Covering an area of 560km2/216mi2 (in an extinct volcano), the Pilanesberg game reserve, situated about 2 hours drive from Johannesburg and Pretoria in the North West province of South Africa, is a wildlife watchers mecca.
The facilities, accommodation and road network is first class too as can be seen on this satellite map of the reserve. The icons provide a description when clicked and you can navigate the map using the controls in the top left hand corner or by double clicking to zoom in.
The definition is so good that you can actually see the swimming pool at the Manyane Rest Camp and the cars in the parking lot in front of reception. Try for yourself and get a birds eye view of the whole nature reserve.

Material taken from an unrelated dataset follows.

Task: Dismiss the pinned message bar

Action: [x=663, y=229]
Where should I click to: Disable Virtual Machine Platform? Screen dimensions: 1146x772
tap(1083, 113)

Pilanesberg Distance Calculator
Even though the reserve is relatively small it's still useful to know the distances between the rest camps and how long it will take you to drive there.

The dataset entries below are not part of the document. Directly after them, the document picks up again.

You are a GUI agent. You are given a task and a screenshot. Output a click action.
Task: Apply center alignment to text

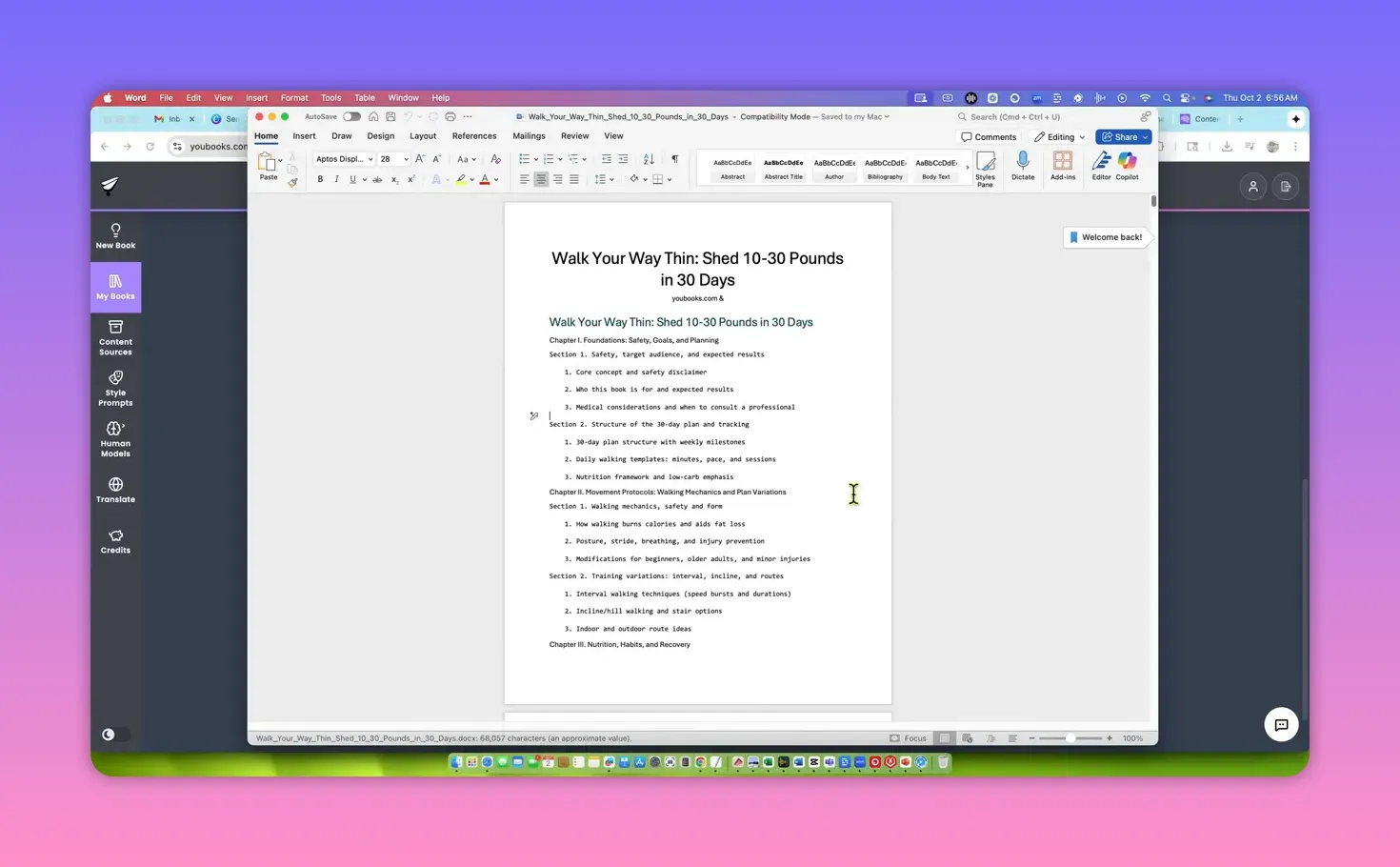pos(541,179)
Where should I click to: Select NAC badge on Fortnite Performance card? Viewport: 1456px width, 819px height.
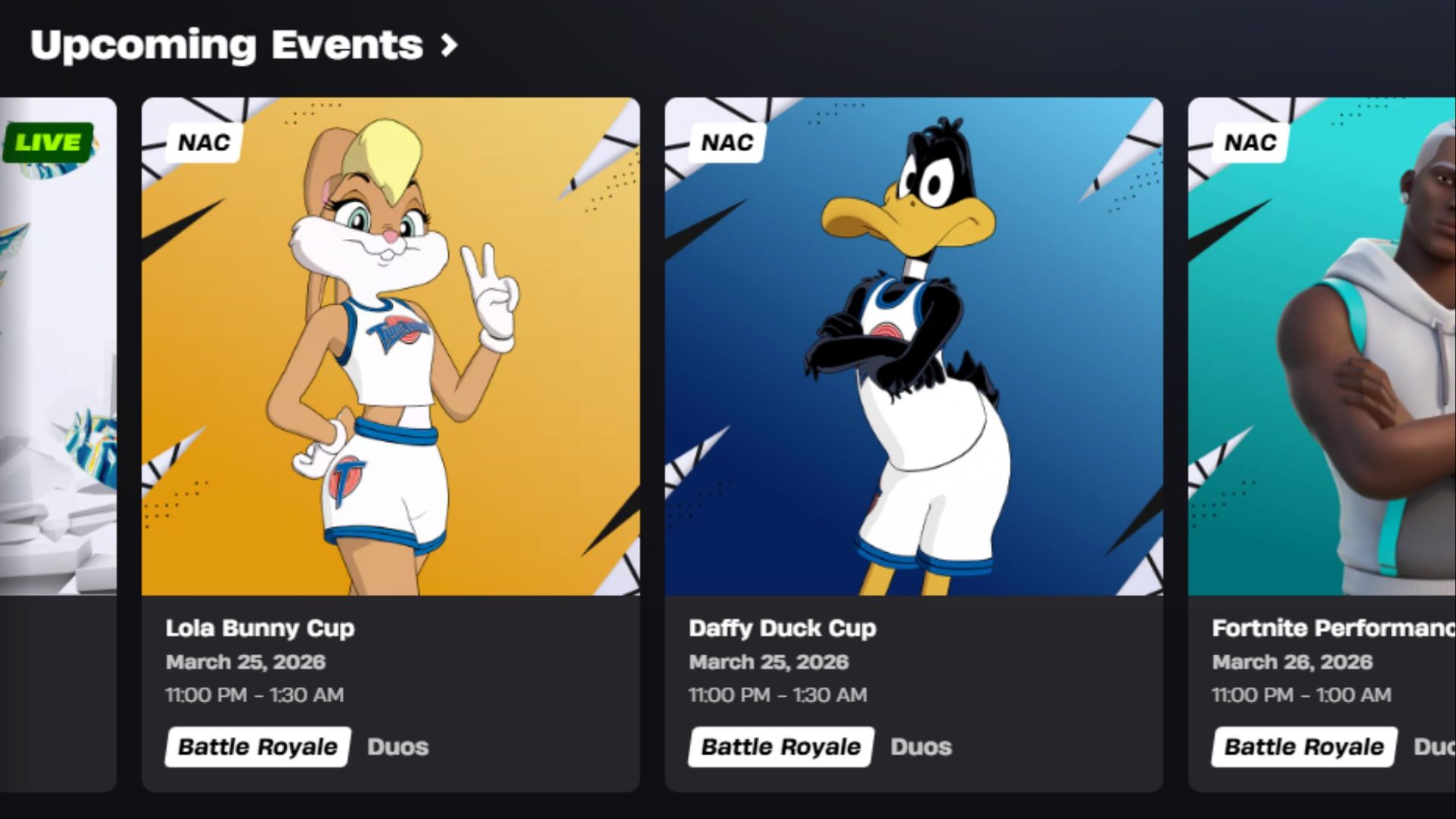tap(1250, 143)
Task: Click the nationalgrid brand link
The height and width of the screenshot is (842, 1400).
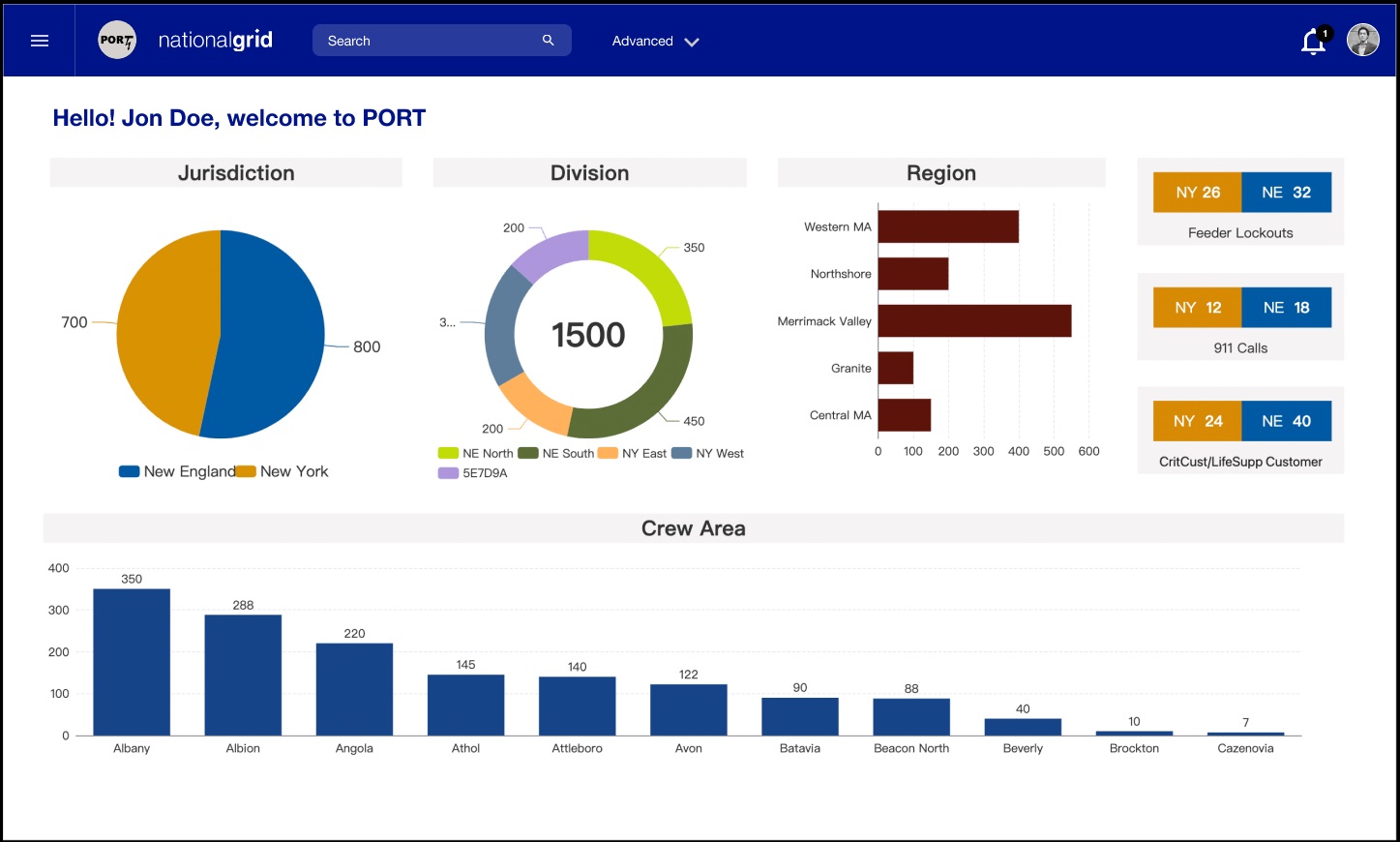Action: pyautogui.click(x=215, y=41)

I haven't specifically mentioned the gate distances because all the gates are located at the camps themselves so for all intents and purposes the distances will be the same to the relevant gates as to the camps.
The road between Bakubung Lodge and Bakgatla Camp is tarred, as well as from Manyane Camp past Mankwe Dam to the intersection close to the Pilanesberg Centre. All the other roads in the reserve are gravel but they are well maintained so you can drive them effortlessly with a normal sedan vehicle, eliminating the need to rent an expensive 4x4 when you visit Pilanesberg Game Reserve.
Traffic can sometimes become a little congested around the Mankwe Dam area because of its location in the centre of the reserve. The far western part of the park attracts a lot less traffic so if you are looking for a little bit of isolation and want to get away from the hustle and bustle make your way there.
The average annual rainfall in Pilanesberg is 622mm (24.5") and most of it falls during the summer months of October to March. Temperatures at these times hover around 26–30°C (79-86°F) during the day. The winter months run from April to September and you can expect clear, warm days and cold nights.
Wildlife viewing is good all year round but probably the best time is during the dry winter months when there is less undergrowth to obscure vision and many of the animals congregate around the waterholes to slake their thirst.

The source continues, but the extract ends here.